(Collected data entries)
============================================================
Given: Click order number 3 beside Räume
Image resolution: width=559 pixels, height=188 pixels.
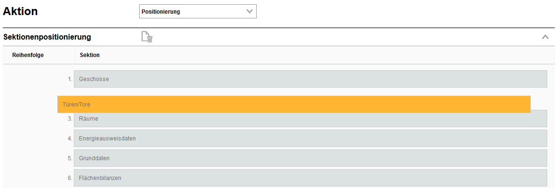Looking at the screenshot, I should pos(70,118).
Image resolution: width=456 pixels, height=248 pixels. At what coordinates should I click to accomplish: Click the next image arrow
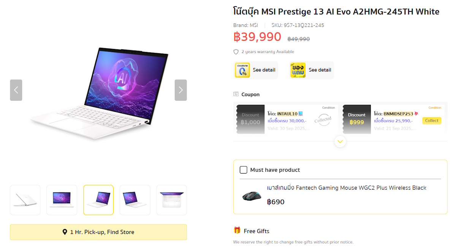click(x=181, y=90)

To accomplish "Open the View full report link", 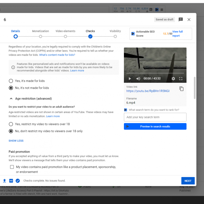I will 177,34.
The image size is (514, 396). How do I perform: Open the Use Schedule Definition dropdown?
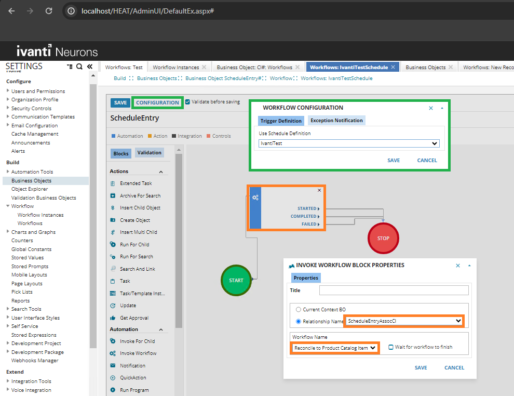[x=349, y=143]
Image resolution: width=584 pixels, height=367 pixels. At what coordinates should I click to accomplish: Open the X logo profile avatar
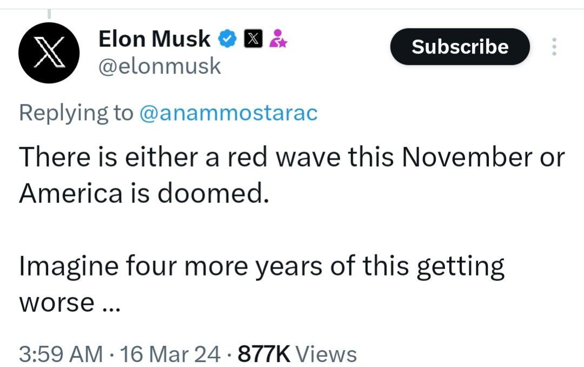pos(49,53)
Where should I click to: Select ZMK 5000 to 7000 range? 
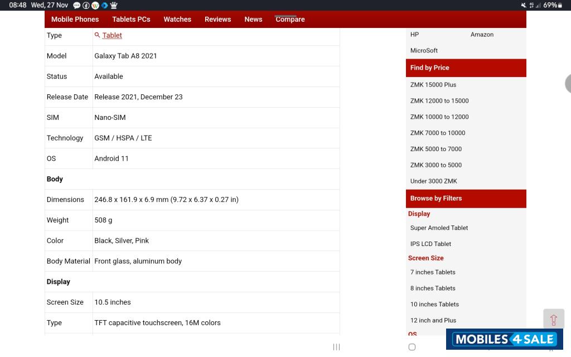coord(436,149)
============================================================
WHAT TO DO :: Starting at the line that contains "The image size", reproduce exactly and only the lines through the end of the entries above, with the pictures excluded.

RESULT FOR THIS TASK ::
The image size is (514, 396). How do I perform: Open the Use Schedule Definition dropdown?
[x=349, y=143]
Image resolution: width=584 pixels, height=367 pixels. At what coordinates should I click to accomplish: Open the X logo profile avatar
pos(49,53)
Where should I click to: Select ZMK 5000 to 7000 range? 
coord(436,149)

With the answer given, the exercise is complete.